Saturday 23 July 2011

On and on and on...

Once I was at the Rehab centre, it all became a nightmare.  I slowly realised that I had no voice and no one was listening anyway! The nurses on the whole were great, although I didn't think so at the time. When grown people began to sing-song to you, you know that you are in trouble!


The first thing that completely threw me, was finding out that I was wearing diapers! Of course, no one tells you that you are wearing them or that they need to be changed every so often. They just come into your room and proceed to change them as if you are a baby. The diapers were changed a couple of times a day and in the night, when it was more scary, because you would be woken from a sound sleep and your lower clothes just taken off without you having any say at all, I could not talk to or fight these people off and here were people taking away my rights and privacy - I was devastated.


I remember sobbing because I didn't understand what was happening to me. Someone who was so independent and proud of it, was now little more that a big baby.


After a week or so, when I was starting to get my head around the idea of 'a stroke', (I still didn't know what a stroke was, let alone what they did to a person), the ways of Coorabel started to take on a routine. 


I had to use a wheelchair for almost a year, because I lost the ability to walk. Speech Therapy, Physiotherapy, working with the Occupational Therapist, Hydrotherapy and sleeping where main occupations and these endeavours took all day, every day, for months. Trying to eat was something of a hazardous occupation, as you lose the ability to chew and swallow, and the things that we all take for granted like swallowing, become Olympic medal feats!

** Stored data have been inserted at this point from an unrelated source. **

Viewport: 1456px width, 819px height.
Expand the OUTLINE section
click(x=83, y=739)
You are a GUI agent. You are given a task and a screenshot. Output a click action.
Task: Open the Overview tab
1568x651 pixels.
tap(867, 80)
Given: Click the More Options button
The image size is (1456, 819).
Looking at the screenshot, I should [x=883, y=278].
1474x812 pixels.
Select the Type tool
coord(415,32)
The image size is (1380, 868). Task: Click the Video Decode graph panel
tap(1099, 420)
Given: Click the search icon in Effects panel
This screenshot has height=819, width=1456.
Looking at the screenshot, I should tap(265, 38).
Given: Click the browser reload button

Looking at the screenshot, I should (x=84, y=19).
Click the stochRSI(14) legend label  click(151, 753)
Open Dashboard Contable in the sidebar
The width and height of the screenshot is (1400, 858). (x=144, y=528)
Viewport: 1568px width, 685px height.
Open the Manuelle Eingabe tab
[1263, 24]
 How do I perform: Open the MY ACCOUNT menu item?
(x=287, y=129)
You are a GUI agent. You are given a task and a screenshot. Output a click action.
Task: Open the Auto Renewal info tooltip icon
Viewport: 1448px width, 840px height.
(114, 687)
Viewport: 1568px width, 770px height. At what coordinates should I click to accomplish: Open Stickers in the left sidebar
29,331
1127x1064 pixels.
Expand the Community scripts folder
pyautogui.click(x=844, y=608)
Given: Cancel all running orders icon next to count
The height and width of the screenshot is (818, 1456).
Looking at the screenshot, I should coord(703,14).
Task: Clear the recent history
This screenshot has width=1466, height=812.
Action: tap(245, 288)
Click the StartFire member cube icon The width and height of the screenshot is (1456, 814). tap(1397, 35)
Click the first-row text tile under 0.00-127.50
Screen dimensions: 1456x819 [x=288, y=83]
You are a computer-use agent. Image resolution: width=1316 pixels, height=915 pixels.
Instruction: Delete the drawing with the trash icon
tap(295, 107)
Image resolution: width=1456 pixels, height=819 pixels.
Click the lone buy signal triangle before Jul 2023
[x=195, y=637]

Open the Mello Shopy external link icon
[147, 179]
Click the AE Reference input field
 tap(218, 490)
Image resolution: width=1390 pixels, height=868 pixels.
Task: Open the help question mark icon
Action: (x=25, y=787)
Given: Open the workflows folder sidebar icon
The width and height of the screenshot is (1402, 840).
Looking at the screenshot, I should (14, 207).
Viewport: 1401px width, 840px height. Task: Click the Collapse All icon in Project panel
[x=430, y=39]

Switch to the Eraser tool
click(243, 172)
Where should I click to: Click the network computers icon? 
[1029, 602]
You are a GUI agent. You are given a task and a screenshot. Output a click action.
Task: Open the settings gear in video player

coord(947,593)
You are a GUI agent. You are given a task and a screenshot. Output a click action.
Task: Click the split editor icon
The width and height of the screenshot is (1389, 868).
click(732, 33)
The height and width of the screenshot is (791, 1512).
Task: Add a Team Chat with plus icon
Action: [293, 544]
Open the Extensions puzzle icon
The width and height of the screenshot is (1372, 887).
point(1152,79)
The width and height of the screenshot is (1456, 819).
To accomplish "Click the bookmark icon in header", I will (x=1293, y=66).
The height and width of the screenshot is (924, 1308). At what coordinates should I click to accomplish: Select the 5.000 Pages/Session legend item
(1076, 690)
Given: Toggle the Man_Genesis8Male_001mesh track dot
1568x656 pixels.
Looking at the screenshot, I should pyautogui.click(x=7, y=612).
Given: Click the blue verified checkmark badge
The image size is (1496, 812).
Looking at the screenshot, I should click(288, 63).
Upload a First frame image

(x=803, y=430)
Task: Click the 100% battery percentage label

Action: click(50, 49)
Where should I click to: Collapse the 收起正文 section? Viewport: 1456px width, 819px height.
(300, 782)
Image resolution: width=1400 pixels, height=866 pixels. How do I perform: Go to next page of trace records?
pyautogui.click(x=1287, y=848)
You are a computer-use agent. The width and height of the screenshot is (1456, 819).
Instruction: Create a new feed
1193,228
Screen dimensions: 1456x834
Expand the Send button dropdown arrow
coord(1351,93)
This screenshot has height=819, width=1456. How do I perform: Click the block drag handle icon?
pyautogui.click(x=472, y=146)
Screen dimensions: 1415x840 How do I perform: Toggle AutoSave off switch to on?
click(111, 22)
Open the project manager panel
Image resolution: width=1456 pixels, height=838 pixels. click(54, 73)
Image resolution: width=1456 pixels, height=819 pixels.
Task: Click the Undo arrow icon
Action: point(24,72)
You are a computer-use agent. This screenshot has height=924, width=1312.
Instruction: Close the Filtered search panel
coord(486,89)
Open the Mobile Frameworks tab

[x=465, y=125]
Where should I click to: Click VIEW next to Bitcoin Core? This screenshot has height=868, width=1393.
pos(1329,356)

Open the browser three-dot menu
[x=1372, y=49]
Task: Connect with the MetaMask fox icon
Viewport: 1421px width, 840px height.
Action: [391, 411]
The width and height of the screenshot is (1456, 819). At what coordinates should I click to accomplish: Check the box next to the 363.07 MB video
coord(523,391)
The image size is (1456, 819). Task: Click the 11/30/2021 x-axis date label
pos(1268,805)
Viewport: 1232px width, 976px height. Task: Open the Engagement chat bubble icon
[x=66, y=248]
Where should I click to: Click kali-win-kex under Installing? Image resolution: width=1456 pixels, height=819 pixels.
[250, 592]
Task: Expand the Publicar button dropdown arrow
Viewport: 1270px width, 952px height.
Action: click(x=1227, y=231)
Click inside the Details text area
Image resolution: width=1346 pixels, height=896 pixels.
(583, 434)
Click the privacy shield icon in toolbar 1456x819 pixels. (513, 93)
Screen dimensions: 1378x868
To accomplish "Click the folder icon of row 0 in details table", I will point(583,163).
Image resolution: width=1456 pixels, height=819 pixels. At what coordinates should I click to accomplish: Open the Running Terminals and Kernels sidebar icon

I had gone from not being able to walk or talk, to being able to walk and talk a little and Amanda, my initial Speech Therapist was used to me being a mess  crying, angry and depressed - but, she was the first one who said to me 'everything - is up to you', and she was right.


A wonderful thing that happened to me, was meeting a boy in the 'gym', (a place of torture and misery that just kept on being there everyday, and still is!). His name was Darcy, and he was about 17. He lived in a wheelchair, couldn't walk, talk, sit or play, but each day he was an inspiration to not just me, but everyone who came up against the cold hard facts, that they were forever changed. He was unable to do anything much, but he had a fantastic and cheeky grin, that kept many of us in check and a great head of hair that his family, (knowing how important his hair was) dyed different colours every week or so! He taught me by his eyes and nods or shaking his head, that nobody but you would be helped by doing the things that the staff asked of you and the quicker you learnt that the quicker you would get to go home. He and Amanda were two of a kind.


My ex-husband was a person that I couldn't have done without during this long, hard road. Boy, did he prove me wrong when life had become so different for them all, he was there and took over the rearing of our two girls aged 16 and 12. He tried to fill the gap between them and me, so, that I didn't become that weird, strange, sick person that they had to visit and pretend that everything would be alright. To say that he was a rock would have been putting it mildly. 


I know that all of my sister's tried to spend as much time as they could with me to try to make things easier, and I thank them for it. They all have jobs and most of them have children, husbands and pets, but sometimes, I was a real bitch.



My eldest sister, Maria, had taken it upon herself to be the go-between with she and my sisters on one side and the medical staff, doctors etc on the other. Maria quickly learnt the way of speaking to and asking for, information from the medical staff and never giving up, when she wanted to get something done for me or work something out. She and her husband Milton took it upon themselves to be my lifeline and I will never forget the way they changed their lives to accommodate me.